The drilling regulator of the U.S. government permitted an oil conglomerate to probe in the Gulf of Mexico and the Arctic Ocean, according to published reports.
With approval issued Thursday by the Bureau of Ocean Energy, Management, Regulation and Enforcement - a division of the Interior Department - Royal Dutch Shell now is free to assemble a deepwater well roughly 140 miles southeast of New Orleans, The Washington Post reports . According to Bloomberg, the Hague-based company may begin probing the Beaufort Sea of Alaska in July of next year after winning follow-up approval from three additional federal services.
"We base our decisions regarding energy exploration and development in the Arctic on the best scientific information available," Michael Bromwich, director of the Interior subagency, told The New York Times. "We will closely review and monitor Shell's proposed activities to ensure that any activities that take place under this plan will be conducted in a safe and environmentally responsible manner."
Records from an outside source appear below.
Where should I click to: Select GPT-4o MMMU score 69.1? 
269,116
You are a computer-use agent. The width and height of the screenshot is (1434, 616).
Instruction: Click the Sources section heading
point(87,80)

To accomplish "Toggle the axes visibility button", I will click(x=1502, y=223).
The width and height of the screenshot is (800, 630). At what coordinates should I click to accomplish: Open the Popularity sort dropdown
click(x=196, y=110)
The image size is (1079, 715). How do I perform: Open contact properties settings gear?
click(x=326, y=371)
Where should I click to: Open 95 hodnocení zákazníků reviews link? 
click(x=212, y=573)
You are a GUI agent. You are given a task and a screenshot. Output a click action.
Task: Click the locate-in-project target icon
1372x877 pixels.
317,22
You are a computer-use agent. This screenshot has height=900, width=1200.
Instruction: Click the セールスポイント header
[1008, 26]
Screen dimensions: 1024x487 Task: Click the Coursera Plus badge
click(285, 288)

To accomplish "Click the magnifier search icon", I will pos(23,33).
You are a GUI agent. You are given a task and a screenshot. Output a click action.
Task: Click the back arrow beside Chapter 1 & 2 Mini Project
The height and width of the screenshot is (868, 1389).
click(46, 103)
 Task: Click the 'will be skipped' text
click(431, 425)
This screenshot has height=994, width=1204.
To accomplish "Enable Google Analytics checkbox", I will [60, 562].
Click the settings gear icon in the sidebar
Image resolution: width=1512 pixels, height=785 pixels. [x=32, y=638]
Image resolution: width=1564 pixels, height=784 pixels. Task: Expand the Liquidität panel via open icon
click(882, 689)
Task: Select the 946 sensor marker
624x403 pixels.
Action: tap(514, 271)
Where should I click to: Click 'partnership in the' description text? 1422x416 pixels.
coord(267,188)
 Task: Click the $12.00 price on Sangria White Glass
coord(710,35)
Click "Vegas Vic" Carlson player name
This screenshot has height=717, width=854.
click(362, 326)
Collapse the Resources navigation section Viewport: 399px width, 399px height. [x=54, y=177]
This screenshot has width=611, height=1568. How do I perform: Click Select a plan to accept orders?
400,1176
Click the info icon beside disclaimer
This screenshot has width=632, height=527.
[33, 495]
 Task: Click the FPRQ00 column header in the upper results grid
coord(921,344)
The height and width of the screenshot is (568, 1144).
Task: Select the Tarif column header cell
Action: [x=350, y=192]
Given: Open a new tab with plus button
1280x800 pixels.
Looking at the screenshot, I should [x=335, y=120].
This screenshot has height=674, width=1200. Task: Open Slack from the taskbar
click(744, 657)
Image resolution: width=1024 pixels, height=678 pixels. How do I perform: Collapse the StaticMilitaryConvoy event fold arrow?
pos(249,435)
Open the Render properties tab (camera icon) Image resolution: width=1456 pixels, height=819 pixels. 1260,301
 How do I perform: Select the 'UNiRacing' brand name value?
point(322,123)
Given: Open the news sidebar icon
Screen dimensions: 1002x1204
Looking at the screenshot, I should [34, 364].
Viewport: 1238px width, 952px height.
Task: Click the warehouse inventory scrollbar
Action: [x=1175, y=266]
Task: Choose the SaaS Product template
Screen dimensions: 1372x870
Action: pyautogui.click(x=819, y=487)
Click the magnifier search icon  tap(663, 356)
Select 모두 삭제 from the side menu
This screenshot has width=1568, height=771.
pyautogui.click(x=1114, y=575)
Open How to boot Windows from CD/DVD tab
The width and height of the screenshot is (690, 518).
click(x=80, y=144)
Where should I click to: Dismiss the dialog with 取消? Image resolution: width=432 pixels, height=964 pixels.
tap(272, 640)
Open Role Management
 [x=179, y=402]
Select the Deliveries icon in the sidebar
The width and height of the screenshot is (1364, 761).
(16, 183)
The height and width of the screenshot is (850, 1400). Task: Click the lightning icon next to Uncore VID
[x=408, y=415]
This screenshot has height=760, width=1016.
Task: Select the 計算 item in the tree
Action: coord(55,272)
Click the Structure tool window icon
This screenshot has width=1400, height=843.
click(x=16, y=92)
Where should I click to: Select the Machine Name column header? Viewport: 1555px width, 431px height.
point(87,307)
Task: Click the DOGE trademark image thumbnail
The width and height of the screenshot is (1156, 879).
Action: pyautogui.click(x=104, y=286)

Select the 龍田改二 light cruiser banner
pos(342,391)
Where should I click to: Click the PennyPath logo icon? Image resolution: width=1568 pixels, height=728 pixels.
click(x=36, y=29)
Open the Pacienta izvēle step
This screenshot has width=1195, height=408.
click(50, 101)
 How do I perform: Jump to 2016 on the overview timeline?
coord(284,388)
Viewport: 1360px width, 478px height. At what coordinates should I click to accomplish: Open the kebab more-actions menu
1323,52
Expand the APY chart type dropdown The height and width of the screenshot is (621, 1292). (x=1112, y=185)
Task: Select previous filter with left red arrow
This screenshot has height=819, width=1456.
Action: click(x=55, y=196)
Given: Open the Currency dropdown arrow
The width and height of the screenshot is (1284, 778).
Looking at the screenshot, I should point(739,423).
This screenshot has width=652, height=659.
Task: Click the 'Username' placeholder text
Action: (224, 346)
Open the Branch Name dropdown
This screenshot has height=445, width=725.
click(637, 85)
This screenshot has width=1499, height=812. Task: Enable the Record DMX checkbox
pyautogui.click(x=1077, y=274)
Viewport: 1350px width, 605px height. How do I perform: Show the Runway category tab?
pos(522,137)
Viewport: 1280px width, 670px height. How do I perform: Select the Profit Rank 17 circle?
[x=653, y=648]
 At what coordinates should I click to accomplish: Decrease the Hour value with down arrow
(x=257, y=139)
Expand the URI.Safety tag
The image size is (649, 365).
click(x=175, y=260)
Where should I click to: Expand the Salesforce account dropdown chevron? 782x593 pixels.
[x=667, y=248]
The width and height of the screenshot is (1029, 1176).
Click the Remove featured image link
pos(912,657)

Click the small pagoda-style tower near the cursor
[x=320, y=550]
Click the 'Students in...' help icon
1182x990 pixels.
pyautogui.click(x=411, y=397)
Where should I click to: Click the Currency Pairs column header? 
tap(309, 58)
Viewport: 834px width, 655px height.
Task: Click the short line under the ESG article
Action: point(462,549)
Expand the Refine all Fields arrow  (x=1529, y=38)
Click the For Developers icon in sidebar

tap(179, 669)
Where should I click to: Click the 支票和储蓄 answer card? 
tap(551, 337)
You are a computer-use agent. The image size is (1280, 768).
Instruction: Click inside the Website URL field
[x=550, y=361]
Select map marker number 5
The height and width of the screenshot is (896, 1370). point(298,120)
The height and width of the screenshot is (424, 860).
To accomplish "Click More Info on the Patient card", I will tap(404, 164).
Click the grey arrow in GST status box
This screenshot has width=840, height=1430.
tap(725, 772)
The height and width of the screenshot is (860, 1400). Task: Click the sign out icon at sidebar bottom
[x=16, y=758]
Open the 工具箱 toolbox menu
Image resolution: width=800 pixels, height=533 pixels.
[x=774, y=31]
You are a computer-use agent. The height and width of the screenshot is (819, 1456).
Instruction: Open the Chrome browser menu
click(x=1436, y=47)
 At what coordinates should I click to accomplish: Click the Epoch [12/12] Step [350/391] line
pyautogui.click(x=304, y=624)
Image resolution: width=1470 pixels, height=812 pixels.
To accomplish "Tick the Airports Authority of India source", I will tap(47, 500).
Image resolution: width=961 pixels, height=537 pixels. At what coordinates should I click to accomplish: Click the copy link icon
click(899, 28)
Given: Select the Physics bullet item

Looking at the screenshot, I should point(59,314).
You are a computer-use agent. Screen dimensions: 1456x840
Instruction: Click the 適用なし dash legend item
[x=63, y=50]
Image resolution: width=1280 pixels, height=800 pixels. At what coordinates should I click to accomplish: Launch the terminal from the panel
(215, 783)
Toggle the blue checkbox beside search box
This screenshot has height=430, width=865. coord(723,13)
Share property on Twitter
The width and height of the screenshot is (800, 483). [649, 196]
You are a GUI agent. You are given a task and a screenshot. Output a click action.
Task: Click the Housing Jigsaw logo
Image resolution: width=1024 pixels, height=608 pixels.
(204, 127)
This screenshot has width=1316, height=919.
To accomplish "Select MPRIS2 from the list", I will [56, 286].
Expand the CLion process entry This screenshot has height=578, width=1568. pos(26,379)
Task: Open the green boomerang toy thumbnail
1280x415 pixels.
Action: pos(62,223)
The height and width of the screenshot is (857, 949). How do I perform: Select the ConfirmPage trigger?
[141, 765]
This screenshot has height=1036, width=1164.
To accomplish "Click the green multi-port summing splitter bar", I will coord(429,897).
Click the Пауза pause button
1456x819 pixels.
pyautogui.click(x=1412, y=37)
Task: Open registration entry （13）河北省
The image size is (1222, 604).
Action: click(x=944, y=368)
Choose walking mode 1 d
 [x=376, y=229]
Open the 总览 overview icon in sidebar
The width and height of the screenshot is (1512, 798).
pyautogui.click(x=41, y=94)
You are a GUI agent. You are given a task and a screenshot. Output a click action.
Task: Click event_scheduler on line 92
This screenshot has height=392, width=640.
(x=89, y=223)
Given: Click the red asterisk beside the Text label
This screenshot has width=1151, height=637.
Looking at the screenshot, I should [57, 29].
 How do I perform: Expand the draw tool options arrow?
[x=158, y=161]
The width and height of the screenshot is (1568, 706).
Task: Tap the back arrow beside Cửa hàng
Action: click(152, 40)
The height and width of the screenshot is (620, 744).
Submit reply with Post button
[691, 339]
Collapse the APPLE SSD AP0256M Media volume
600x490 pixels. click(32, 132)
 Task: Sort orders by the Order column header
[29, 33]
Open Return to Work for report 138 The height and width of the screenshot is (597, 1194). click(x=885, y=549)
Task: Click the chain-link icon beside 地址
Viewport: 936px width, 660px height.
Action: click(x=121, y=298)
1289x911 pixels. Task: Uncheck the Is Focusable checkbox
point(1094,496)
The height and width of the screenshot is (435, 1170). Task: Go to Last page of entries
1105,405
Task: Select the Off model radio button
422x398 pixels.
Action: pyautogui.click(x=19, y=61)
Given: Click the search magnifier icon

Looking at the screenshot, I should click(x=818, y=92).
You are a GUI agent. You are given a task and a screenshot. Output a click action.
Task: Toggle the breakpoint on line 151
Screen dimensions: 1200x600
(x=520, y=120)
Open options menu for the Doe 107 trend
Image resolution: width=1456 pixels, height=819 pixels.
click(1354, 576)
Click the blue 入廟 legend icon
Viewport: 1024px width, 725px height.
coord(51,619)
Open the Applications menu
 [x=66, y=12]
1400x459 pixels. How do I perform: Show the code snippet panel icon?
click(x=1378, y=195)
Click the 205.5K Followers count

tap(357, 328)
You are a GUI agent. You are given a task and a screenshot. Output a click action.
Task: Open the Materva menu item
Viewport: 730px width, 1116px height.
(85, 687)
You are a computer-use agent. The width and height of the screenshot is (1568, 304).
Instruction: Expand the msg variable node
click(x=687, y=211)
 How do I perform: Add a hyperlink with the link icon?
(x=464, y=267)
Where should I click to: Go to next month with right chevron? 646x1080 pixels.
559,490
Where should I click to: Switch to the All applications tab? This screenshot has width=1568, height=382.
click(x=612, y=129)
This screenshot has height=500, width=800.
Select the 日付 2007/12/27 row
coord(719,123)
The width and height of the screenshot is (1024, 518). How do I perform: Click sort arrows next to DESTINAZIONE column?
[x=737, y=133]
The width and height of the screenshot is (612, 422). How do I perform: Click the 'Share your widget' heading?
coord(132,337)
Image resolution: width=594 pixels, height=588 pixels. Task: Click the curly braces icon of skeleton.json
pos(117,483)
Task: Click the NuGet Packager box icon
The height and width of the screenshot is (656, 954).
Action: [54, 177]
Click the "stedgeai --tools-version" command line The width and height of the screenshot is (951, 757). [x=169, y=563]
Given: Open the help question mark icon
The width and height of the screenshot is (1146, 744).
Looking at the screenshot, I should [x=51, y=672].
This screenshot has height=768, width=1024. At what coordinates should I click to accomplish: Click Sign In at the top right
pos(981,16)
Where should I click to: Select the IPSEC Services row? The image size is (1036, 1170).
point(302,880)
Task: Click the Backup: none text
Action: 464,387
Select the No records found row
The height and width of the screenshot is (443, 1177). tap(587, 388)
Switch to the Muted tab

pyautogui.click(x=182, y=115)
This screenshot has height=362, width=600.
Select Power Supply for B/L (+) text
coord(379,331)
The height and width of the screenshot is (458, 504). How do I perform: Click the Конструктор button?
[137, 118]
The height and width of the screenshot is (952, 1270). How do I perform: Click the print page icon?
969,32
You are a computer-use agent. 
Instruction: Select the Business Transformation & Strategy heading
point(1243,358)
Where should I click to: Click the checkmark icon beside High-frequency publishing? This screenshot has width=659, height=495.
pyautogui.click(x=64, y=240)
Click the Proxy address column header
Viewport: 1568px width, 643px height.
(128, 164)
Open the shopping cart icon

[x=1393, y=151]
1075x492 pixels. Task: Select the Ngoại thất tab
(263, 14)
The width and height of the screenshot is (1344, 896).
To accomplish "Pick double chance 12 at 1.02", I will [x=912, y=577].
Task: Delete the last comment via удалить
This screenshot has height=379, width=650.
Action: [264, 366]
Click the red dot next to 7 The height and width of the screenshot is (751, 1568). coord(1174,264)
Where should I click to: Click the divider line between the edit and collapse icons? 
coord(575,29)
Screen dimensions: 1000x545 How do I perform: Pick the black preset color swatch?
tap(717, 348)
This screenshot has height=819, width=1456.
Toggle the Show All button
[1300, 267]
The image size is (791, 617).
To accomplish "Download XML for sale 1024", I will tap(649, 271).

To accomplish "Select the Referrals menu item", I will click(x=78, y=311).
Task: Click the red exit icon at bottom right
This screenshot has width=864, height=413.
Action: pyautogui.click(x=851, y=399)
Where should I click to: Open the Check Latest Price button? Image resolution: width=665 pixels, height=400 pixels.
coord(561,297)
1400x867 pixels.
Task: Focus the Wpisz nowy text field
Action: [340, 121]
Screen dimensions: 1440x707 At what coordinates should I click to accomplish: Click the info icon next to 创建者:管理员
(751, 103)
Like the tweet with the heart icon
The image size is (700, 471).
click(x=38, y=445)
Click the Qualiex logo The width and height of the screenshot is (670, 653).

Each of Shell's five rigs in operation in the Gulf of Mexico prior to the fatal BP Deepwater Horizon disaster in April 2010 have resumed functioning, Shell told The Washington Post.
The effort to win approval to probe north of Alaska was closely watched by industry supporters and environmental opponents as it was the first request of regulators' outside of the Gulf of Mexico, Bloomberg reports.